START RECORDS SUPPLIED

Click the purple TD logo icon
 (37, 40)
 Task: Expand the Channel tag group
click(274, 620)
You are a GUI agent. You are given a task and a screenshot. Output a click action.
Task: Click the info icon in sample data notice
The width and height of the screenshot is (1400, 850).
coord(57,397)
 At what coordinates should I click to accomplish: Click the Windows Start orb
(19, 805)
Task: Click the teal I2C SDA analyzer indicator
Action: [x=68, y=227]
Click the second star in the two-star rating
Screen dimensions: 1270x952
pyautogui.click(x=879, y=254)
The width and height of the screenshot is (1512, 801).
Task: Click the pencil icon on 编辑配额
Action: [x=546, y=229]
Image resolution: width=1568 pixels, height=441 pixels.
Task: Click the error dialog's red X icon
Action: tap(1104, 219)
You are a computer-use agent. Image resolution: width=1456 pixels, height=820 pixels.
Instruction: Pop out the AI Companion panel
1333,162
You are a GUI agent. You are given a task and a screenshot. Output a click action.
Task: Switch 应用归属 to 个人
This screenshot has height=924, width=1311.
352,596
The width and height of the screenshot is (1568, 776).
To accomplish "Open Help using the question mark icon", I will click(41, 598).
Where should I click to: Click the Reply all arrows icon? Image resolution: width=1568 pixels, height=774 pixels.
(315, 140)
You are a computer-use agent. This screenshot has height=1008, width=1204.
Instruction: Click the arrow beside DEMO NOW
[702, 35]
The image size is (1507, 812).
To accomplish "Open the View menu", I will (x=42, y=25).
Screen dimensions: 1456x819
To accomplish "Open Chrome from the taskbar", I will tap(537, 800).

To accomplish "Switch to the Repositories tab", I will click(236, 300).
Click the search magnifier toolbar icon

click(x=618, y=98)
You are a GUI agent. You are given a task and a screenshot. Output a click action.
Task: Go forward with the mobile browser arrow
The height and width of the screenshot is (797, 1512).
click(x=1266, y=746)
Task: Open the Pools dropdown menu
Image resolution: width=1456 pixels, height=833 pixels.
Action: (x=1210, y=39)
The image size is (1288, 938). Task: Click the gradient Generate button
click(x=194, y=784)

END RECORDS SUPPLIED

◆ **WORK TO BE COMPLETED**: Pull every line containing the word "computer" out of the entries above.

◆ **RESPONSE TO THIS EXERCISE**:
You are a computer-use agent. Image resolution: width=1456 pixels, height=820 pixels.
You are a computer-use agent. This screenshot has height=1008, width=1204.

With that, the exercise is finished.